Quando foi instalada, a Trifil construiu uma barragem e desviou um riacho. Ela capta a água, limpa, deste riacho, usa e depois reusa a parte limpa, através de bombas e filtros. Mas em seguida despeja no riacho toda a parte contaminada pelos produtos químicos e tintas.
O córrego, depois de poluído, atravessa uma extensão de mais de dois quilômetros com casas ao lado, seguindo pelo outro lado da BR-415 para o rio Cachoeira, onde toda a poluição da Trifil é despejada sem qualquer tratamento, uma água preta e mal cheirosa.
Os moradores reclamaram várias vezes na prefeitura mas, segundo eles, "ninguém tomou providências porque a Trifil é amiga do prefeito".
Por isso eles organizaram um abaixo-assinado, com a assinatura de mais de 400 famílias, denunciando a empresa por jogar lixo químico diretamente no córrego.
Os moradores denunciam que a vala aberta pela Trifil para escoar os dejetos químicos tem causado mau cheiro, um forte aumento na infestação de mosquitos (inclusive o transmissor da dengue), mortandade dos peixes e contaminação da água.
Mortes
Segundo os moradores, o córrego era limpo, sendo utilizado pelos moradores para lavar roupas, pratos, para banho e pesca.
Logo quando a empresa começou a funcionar não existia esse problema, porém, depois de uns três anos, a contaminação do córrego se intensificou.
Nos últimos meses a situação ficou insustentável, a ponto de matar os peixes e alguns animais que bebem a água do córrego, como gatos e cachorros.
Nossa reportagem encontrou, só em um trecho pequeno, seis pessoas que ficam doentes constantemente depois da contaminação do riacho, sendo duas crianças.
Segundo Antônio Carlos Soares Alves, morador da rua do Dendê, sua filha foi acometida de febre tifóide devido à contaminação do córrego. Antônio conta que ela não é um caso isolado, pois outras crianças foram vitimas também.
"O cheiro é insuportável, já procuramos a empresa, explicamos que utilizamos a água do córrego para nossa sobrevivência e que não podemos mais aceitar o que está acontecendo, mas até o momento nada foi feito".
Os moradores explicam que pretendem expor a situação nos meios de comunicação de massa e, se o problema persistir, vão entrar com uma ação no Ministério Público.
Outro lado
De acordo com o gerente da Trifil, Antônio Sérgio Bueno, a denúncia dos moradores não é verídica pois a empresa, assim como todas de seu porte, tem uma estação de tratamento que cuida de toda a água e afluentes que entram e saem da empresa.
Ele também alega que ela possui toda a documentação necessária para o seu funcionamento, incluindo licenças do Ministério do Meio Ambiente.
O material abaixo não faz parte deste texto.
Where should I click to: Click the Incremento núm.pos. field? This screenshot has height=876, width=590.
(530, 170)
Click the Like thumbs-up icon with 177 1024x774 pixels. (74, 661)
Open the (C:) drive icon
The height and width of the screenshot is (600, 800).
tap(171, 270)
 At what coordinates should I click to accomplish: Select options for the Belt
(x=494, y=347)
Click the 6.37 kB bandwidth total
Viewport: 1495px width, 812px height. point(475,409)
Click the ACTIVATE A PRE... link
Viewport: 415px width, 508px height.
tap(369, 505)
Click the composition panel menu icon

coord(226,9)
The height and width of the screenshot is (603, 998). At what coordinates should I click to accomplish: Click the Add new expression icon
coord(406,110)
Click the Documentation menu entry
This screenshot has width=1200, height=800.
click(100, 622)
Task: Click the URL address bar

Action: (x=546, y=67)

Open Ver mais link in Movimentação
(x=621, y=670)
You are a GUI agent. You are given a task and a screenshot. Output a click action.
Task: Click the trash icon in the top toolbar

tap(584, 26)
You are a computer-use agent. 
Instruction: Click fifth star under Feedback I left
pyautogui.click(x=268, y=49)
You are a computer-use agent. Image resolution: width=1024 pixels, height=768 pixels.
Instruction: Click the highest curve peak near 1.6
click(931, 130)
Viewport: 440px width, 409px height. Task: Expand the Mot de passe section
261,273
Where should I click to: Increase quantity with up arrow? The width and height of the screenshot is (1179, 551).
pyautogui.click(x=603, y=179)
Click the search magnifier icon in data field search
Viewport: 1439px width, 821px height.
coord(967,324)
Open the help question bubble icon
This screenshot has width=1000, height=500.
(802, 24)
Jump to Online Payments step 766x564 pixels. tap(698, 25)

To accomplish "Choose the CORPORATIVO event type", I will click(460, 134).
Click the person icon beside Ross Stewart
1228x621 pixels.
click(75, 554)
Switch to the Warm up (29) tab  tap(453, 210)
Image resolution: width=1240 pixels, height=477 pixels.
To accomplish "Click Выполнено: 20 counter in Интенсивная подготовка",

Ele disponibiliza estes papéis para serem averiguados por órgãos ou instituições legalmente autorizados.
Para ter certeza sobre quem está falando a verdade, nossa reportagem foi ao local e inspecionou todo o trajeto, desde a barragem da Trifil até o Rio Cachoeira.
Ficou claro que a Trifil está realmente poluindo o riacho e o Rio Cachoeira, além de ameaçar a saúde de quase 3.500 moradores daquele trecho do bairro Nova Itabuna.
Toda a situação relatada pelos moradores foi confirmada por nós. A água parece contaminada por tintas e produtos químicos, cheira mal e, ao longo de todo o trecho da vala aberta pela Trifil, o mato foi morto por estes produtos. No Cachoeira é fácil encontrar peixes mortos boiando.
A Trifil com certeza tem os documentos do CRA e Ibama relativos ao projeto da fábrica, mas a situação atual não deve ter sido considerada pelos dois órgãos, que deveriam comparecer ao bairro e comprovar os danos ambientais causados pela empresa.
Poluição da Trifil
Os dejetos químicos e tintas jogados no riacho do Nova Itabuna pela fábrica da Trifil percorrem quase três quilômetros margeando as casas do bairro. Nas épocas de muita chuva, a água poluída e perigosa invade as casas, aumentando o risco sanitário das famílias. É fácil encontrar pessoas doentes em todo o trecho e, ao desembocar no Rio Cachoeira, a poluição vem matando os peixes.